**Quoted passage**:
▬▬▬▬▬▬▬▬▬▬
Citizen at 35: Lifelong friendship formed in 'Citizen' offices
BY DENNY SCOTT
For 35 years, The Citizen, as well as the other publications put out by North Huron Publishing, wouldn’t come together without the efforts of Dianne Josling and Joan Caldwell.
The two make up the production team at North Huron Publishing and are near-inseparable, having shared close quarters office space for years and becoming the best of friends throughout that time. Dianne has numerous responsibilities, including layout and design, and Joan is responsible for advertisement design and helps sell advertisements for The Rural Voice, alongside numerous other responsibilities.
Dianne has been involved with the company since the first issue of The Citizen was published in 1985 while Joan joined a month later, however Dianne’s story starts much earlier than that.
“It was 46 years ago that I first started working for [former The Citizen publisher Keith Roulston],” Dianne said. “He hired me right out of high school in 1974.”
Josling said she was amazed with “Myrtle”, the compugraphic machine used for typesetting for The Blyth Standard, The Village Squire magazine and The Rural Voice.
After several years, the newspaper was sold and Josling found herself working at the Grand View Restaurant. In 1985, Bev Brown came to sell advertising for The Citizen, which Keith and Jill had recently put plans in motion to create, leading Dianne to get in touch with the Roulstons to see if they needed help.
“As luck would have it, they hired me back,” she said. “So Oct. 17, 1985, was the start of my now 35 years at The Citizen.”
In November of that year, Joan signed on, having heard from her sister-in-law Evelyn Caldwell, who had worked for The Blyth Standard, that the new newspaper was starting up. While Joan was nervous at first, having no experience in the field, she decided to go out on a limb and join the team.
“We worked great together,” Dianne said, “and developed a friendship to last the rest of our lives. We have grown so close, people comment about us being joined at the hip.”
▬▬▬▬▬▬▬▬▬▬
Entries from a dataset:

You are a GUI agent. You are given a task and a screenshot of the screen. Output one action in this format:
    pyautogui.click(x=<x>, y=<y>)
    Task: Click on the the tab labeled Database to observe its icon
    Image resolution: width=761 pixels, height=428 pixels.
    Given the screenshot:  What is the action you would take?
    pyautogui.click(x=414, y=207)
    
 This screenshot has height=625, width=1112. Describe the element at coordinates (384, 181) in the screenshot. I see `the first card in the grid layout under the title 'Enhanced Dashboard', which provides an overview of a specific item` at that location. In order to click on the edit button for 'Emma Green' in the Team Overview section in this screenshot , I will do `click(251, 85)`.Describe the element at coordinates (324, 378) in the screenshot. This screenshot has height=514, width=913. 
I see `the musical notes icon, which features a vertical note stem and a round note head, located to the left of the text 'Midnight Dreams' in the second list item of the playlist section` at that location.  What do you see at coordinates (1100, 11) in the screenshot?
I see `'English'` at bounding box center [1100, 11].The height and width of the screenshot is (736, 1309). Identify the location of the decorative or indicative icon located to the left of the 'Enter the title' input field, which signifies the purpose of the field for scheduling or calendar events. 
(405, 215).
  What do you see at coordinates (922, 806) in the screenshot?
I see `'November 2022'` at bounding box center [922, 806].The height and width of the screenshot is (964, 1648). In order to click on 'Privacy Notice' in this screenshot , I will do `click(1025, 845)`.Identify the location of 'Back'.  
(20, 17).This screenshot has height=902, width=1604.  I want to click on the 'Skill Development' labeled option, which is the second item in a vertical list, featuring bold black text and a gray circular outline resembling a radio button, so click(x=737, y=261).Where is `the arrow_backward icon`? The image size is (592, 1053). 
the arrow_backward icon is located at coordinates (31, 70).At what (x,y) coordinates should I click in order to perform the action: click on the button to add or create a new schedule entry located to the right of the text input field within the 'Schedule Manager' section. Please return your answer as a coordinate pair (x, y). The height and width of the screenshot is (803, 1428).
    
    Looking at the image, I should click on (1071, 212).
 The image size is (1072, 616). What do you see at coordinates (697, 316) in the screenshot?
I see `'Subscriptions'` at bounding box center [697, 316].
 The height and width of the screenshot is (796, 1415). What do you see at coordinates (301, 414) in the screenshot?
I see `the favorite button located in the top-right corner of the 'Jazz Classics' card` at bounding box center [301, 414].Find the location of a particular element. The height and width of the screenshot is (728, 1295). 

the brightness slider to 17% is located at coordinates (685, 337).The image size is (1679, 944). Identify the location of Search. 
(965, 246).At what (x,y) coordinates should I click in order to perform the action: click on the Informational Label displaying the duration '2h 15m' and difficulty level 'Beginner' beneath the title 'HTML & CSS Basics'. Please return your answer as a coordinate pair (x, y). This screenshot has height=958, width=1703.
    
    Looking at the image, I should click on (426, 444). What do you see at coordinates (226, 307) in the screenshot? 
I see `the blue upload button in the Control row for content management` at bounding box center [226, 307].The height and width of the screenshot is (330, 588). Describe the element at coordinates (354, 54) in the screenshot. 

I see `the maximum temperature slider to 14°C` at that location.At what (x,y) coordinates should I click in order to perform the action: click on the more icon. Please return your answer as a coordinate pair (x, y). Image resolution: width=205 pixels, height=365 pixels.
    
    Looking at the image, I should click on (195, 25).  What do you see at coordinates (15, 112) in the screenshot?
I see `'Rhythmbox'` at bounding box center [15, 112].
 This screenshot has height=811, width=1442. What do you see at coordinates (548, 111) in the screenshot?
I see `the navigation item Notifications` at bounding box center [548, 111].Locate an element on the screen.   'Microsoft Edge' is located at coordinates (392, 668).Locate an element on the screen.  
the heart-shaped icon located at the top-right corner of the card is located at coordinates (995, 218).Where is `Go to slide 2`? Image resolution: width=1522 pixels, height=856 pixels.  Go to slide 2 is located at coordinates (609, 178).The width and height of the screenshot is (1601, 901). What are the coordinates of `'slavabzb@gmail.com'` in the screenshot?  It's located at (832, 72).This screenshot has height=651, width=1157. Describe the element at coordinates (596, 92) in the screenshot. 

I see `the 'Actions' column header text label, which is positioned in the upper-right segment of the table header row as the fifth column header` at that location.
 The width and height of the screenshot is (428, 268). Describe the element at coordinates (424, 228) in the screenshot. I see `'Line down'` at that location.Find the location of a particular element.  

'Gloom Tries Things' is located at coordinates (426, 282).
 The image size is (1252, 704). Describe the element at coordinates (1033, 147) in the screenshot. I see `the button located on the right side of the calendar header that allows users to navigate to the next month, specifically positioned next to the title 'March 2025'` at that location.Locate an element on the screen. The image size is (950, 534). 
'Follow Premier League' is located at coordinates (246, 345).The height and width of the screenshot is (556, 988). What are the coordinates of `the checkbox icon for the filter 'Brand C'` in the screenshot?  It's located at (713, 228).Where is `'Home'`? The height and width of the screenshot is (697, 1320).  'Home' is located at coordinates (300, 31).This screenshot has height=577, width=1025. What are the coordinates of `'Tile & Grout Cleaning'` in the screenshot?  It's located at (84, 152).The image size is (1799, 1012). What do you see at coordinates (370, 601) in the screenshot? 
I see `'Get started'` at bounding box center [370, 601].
▬▬▬▬▬▬▬▬▬▬
**Actions to take**:
[1] Please reproduce part of the article on The Citizen's production staff with "production team" switched to "design team". Begin at the words "Citizen at 35: Lifelong" and stop after "earlier than that.".
[2] Translate this sentence from the article on The Citizen's production staff into Spanish: "In November of that year, Joan signed on, having heard from her sister-in-law Evelyn Caldwell, who had worked for The Blyth Standard, that the new newspaper was starting up."
[3] Extend the article about Dianne Josling and Joan Caldwell, picking up after its final sentence.

**Task answers**:
[1]
Citizen at 35: Lifelong friendship formed in 'Citizen' offices
BY DENNY SCOTT
For 35 years, The Citizen, as well as the other publications put out by North Huron Publishing, wouldn’t come together without the efforts of Dianne Josling and Joan Caldwell.
The two make up the design team at North Huron Publishing and are near-inseparable, having shared close quarters office space for years and becoming the best of friends throughout that time. Dianne has numerous responsibilities, including layout and design, and Joan is responsible for advertisement design and helps sell advertisements for The Rural Voice, alongside numerous other responsibilities.
Dianne has been involved with the company since the first issue of The Citizen was published in 1985 while Joan joined a month later, however Dianne’s story starts much earlier than that.

[2] En noviembre de ese año, Joan se incorporó, tras haberse enterado por su cuñada Evelyn Caldwell, que había trabajado para The Blyth Standard, de que el nuevo periódico estaba comenzando.

[3]
When asked what has made them stay with the company for 35 years, both said it had to do with Keith and Jill’s vision for what the newspaper and company as a whole could be.
“Pride and commitment [are what keep me here],” Dianne said. “Keith has always instilled in us [the desire] to produce a good quality, informative [and] truthful product that people want to read and, in turn, make the people proud too. It requires hard work, long hours and sacrifice.”
She said her family supported her through those long hours with love and encouragement, and said that being close to work was also a benefit over the years.
For Joan, it was carrying on the Roulstons’ dreams.
“I’d have to say it’s because of what Keith and Jill have started,” she said. “Their passion to put out a product of quality, that people would love to read, has been instilled in me as well. I love what I do and try to do the best I can.”
Joan went on to say she’s proud to be a part of The Citizen team because of how well it’s received.
Over the past 35 years, things have changed significantly at the newspaper, and both say one of the biggest changes has been computers, followed by Keith re-acquiring The Rural Voice.
Dianne said things were very different when she first started doing typesetting.
“When I started, everything was typed on the compugraphic machine - news from the correspondents, even editorial pieces - Keith would type out his news stories, editorials, etc. on his typewriter, edit them and then I would reset on the typesetting machine,” Dianne said. “It would go on to this photographic paper which would feed into a cassette (as it could not be exposed to light).
“You would type so long and then cut it off in the cassette and take it into the dark room and put it through a developer (which you hoped didn’t get stuck - otherwise you started all over again, which happened many times). Then it would be hung to dry and then put through a waxer and then laid out on waxed sheets to create the page,” she said. “Now, we do it all on computers. Most of the news copy and correspondents’ copy that I set comes by e-mail, so a lot of the time it is copy, paste and format the page. The bulk of the typesetting I do is done on deadline day.”
Other parts of Dianne’s job have been modernized as well. She points to invoicing and bookkeeping, which was done on a typewriter or by hand, that is now all computerized.
Joan said she could fill an entire issue of The Citizen with the changes that have happened over the years, but said her biggest adjustment was when she returned to work after being on her second maternity leave.
“Not only did we have computers but we had The Rural Voice magazine,” she said.
Joan said she doesn’t always take to change right away, so it was chaotic for her.
“We had a lot of people crammed into a small space,” she said. “At that point, I personally didn’t have a lot to do with the magazine. They moved in with their own advertising production - we just had to stay out of the way more or less.”
Dianne agreed, saying that having The Rural Voice back and switching to computers provided a steep learning curve and several adjustments.
Joan said that, with people joining and leaving the company, a chance came for her to try her hand at advertising production for The Rural Voice, which she took on with Keith’s encouragement.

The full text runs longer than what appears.